BEGIN Reading text

Women recognized for dedication to communities in northeast.
A capacity crowd of 300 attendees, almost triple the number in attendance last year, gathered at Sudbury's Laurentian University to honour the recipients of this year's awards.
Blind River's Lila Cyr and North Bay's Tracey Vigars were added to the growing honour roll of women who are increasingly making their mark in the region's economic wealth and diversity.
The May 29 ceremony, the second of two such events staged by Northern Ontario Business, delivered inspirational messages from keynote speaker Simone Desjardins, a senior vice-president with the Business Development Bank of Canada (BDC) and from the testimonials offered by the two award winners selected for the northeast region.
Both recipients thanked family, friends, co-workers and mentors who shaped their involvement in civic activities and allowed them the freedom to pursue their projects.
"I'm often asked why I'm so involved, and the only answer I can give is that I'm receiving so much more than I can give," explains Lila Cyr, a well-known Blind River politician and business owner for 25 years. Cyr has been instrumental in spearheading a number of local initiatives.
Cyr has championed a multitude of quality of life efforts such as obtaining grants to open a seniors cultural facility, developing a proposal for a youth drop-in centre and lobbying for 22 additional long-term care beds for the Regional Health Centre.
With Blind River Mayor Bob Gallagher looking on from the crowd, the mother of two and grandmother of five, says she religiously adheres to her mantra of "giving till it makes a difference, and then give some more."
In her 19-year tenure on Blind River town council, she says dealing with people issues represents the best part of the job as well as keeping busy with a full plate of activities.
"If I can say I made a difference in someone's life...then it was all worthwhile," Cyr says.
Tracey Vigars, a community and fundraising event expert with North Bay's Benjamin James Integrated Marketing Communications, explains her road to civic prominence followed a "long and painful path."

END Reading text
BEGIN Data extracts

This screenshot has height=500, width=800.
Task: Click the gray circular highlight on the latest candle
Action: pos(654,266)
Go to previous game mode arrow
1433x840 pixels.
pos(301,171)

END Data extracts
BEGIN Data extracts

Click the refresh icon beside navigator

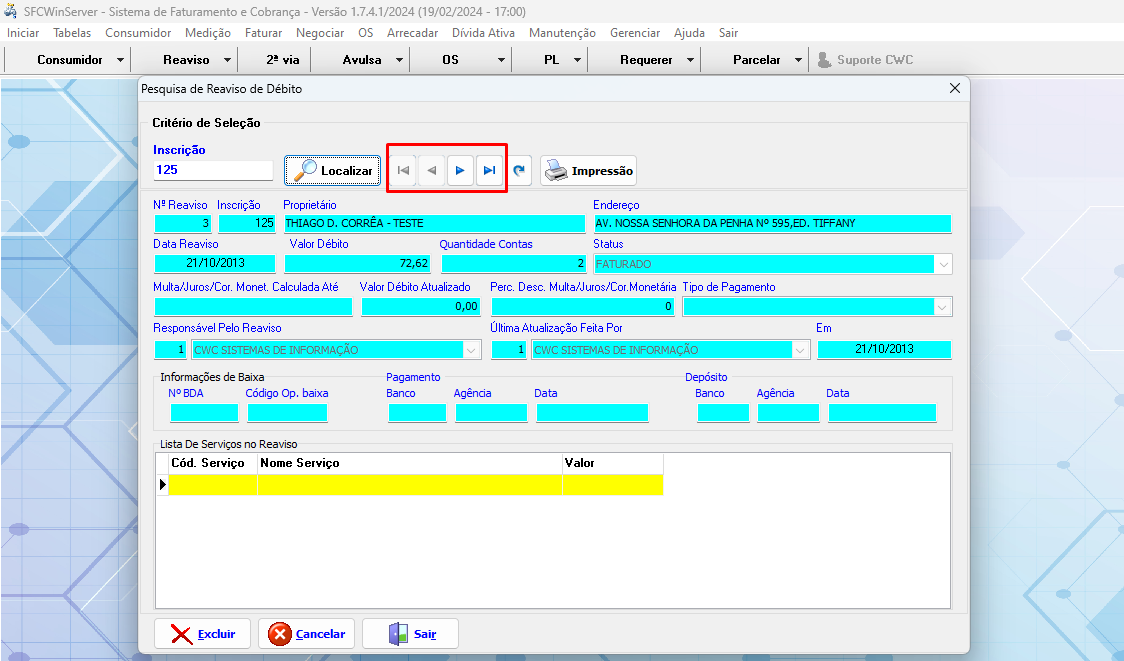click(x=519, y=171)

END Data extracts

Problems to solve =>
A. Summarize the article about the northeast women's awards in two sentences.
B. Pick up the article on the northeast women's awards after its last sentence and keep writing.

Exercise responses =>
A. At a May 29 ceremony at Laurentian University in Sudbury, attended by 300 people, Lila Cyr of Blind River and Tracey Vigars of North Bay were honored for their dedication to communities in the northeast. Cyr, a Blind River politician and business owner, has championed efforts such as obtaining grants for a seniors cultural facility and lobbying for 22 additional long-term care beds, while Vigars, a community and fundraising event expert, said her road to civic prominence followed a "long and painful path."

B.
The Sudbury native and Marymount Academy graduate admits she grew up with little respect for education and had few aspirations for a career until finding her niche volunteering at the North Bay Psychiatric Hospital. That career tack has spun off over the years into many challenges on 20 community-based initiatives encompassing health care, arts, church restoration, civic leadership and tourism enterprises including North Bay's wildly successful Heritage Festival and Air Show.
Her nominators praised her hard work, entrepreneurial vision and imagination in single-handedly influencing and causing "more positive change in their city than any other person that they are aware of."
Vigars created the board game North Bay in a Box as an innovative fundraiser, and since then the idea has been adopted across Canada as a fundraiser for hospitals hauling in close to $1 million in North Bay, Sault Ste. Marie and the Children's Miracle Network.
She gave credit to mentors like Ted Hargreaves, a partner with BDO Dunwoody, as the "biggest most positive influence or her life today."
"But I do look forward to the day when there no longer has to be the segregation between men and women, and that we can all be looked upon as equals and measured by what we can contribute, because I'm as good as equal to, and have as much to offer as any man," Vigars says.
An inaugural special recognition award was also given to Louise Paquette, director general of FedNor, who has filled many social agency roles in Sudbury as well as championed many economic ventures in the North including a women-led trade mission to the United States.
Event co-host and Northern Ontario Business publisher Patricia Mills says the IW awards are growing in stature every year with attendance doubling at the Thunder Bay ceremony May 24 and tripling in Sudbury.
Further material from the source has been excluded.